In Perspective The unnamed Trump Administration senior official whom The New York Times allowed to write a commentary without giving his or her name did no favors for the American people, as the writer claims. Neither did the newspaper.
To be sure, The New York Times knows the identity of the writer and it is pretty clear did not have an ulterior motive other than to add to the debate on the Donald Trump presidency. But that contribution would have been more effective with a name on the column. It is quite possible that The Times was also playing catch-up with The Washington Post which, just a day earlier, published excerpts from Bob Woodward’s latest book, “Fear-Trump in the White House,” which was still to be released.
Anonymous, who could be identified by the time this column is read, reinforced the basic point of Fear — that the ship of state has an unfit captain — and further asserts that the situation is so bad that those around Trump on occasion have ignored him and his policies, even sneaking at least two policy documents off his desk before he could sign them. The crisis is so grave, Anonymous says, that some officials considered invoking Section 4 of the 25th Amendment to the Constitution to remove him from office.
Anonymous claims that “the president continues to act in a manner that is detrimental to the health of the country” and “The erratic behavior would be more concerning if it weren’t for unsung heroes in and around the White House.”
“The result,” Anonymous tells the nation, probably with a straight face, “is a two-track presidency.”
Really?
Still, Anonymous claims there are “bright spots that the near-ceaseless negative coverage of the administration fails to capture,” including “deregulation, historic tax reform, a more robust military and more.”
Those may be “bright spots” for Anonymous but not for many others. The ongoing deregulation frenzy benefits corporations and rejects the reality of global warming. The tax “reform” has enriched big business and has swelled the national debt. The military did not need to be made robust because it has always been so – and, in any case, robust for what purpose?

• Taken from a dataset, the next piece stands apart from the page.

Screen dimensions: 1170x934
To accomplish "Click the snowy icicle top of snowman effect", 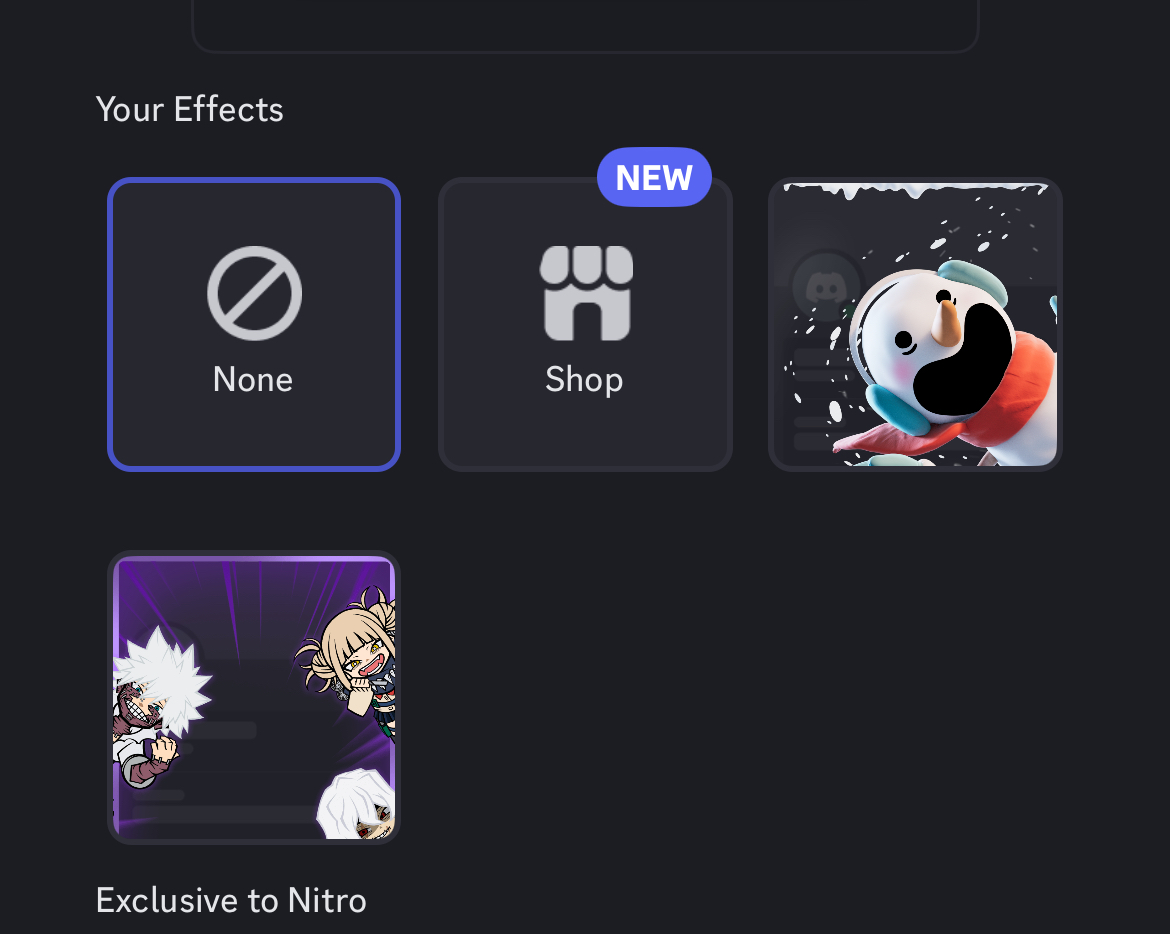I will point(916,191).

Ultimately, the Anonymous column poses this question: What would “senior aides” do when there is a president who is entirely rational and with sound policies with which they do not agree? The Constitution does not provide for a “twotrack presidency;” as former President Barack Obama and others have noted, that is not how American democracy works.
Anonymous has been described as “gutless” and cowardly” for good reason. If the situation is so dire, this is no time for verbal sleight-of-hand. And the whole column strengthens the longstanding contention of some conspiracy theorists that there is a “deep state”
comprising unelected officials and others who are the real power in America, despite what the writer claims.
But, of course, Anonymous and the other “adults in the room,” as well as the Republicans who control both houses of Congress, have never really wanted Trump gone. They embrace him because the same qualities which the writer decries have made him the ideal tool for reversing the progress of the past half-century at least.
Just name any policy which has sought to reduce the blatant disparities that continue to bedevil the nation – race relations, voting rights, women’s rights, workers’ rights, gender equality, environmental protection, criminal justice and law enforcement reform, refugee rights, education parity, housing discrimination, health care – and they have been or will be repealed. Social Security and Medicare/Medicaid are also threatened. And it is all because this president can be so easily manipulated by reactionary forces.
But perhaps the most distressing action of the Trump administration is the stacking of the federal judiciary with young white men vetted by the archconservative Federalist Society for their rightwing judicial activism, after scores of vacancies were kept open for them.
Like U.S. Supreme Court justices, they will hold office for life. The Republicans knew this when Senate Majority Leader Mitch McConnell, R-Kentucky, refused for nine months to convene even a hearing on Merrick Garland, Obama’s nominee to succeed Antonin Scalia as McConnell prayed for a Republican to be elected president. They got Trump and Neil Gorsuch and are about to get Brett Kavanaugh and the highest court in the land is poised to remake America in their own image.
So when Anonymous says about Trump that “many of the senior officials in his own administration are working diligently from within to frustrate parts of his agenda and his worst inclinations,” he or she is merely reinforcing the belief that the crisis in which the country finds itself is a result of the work of enablers such as him or her, as much as of a president who is accused of “amorality.”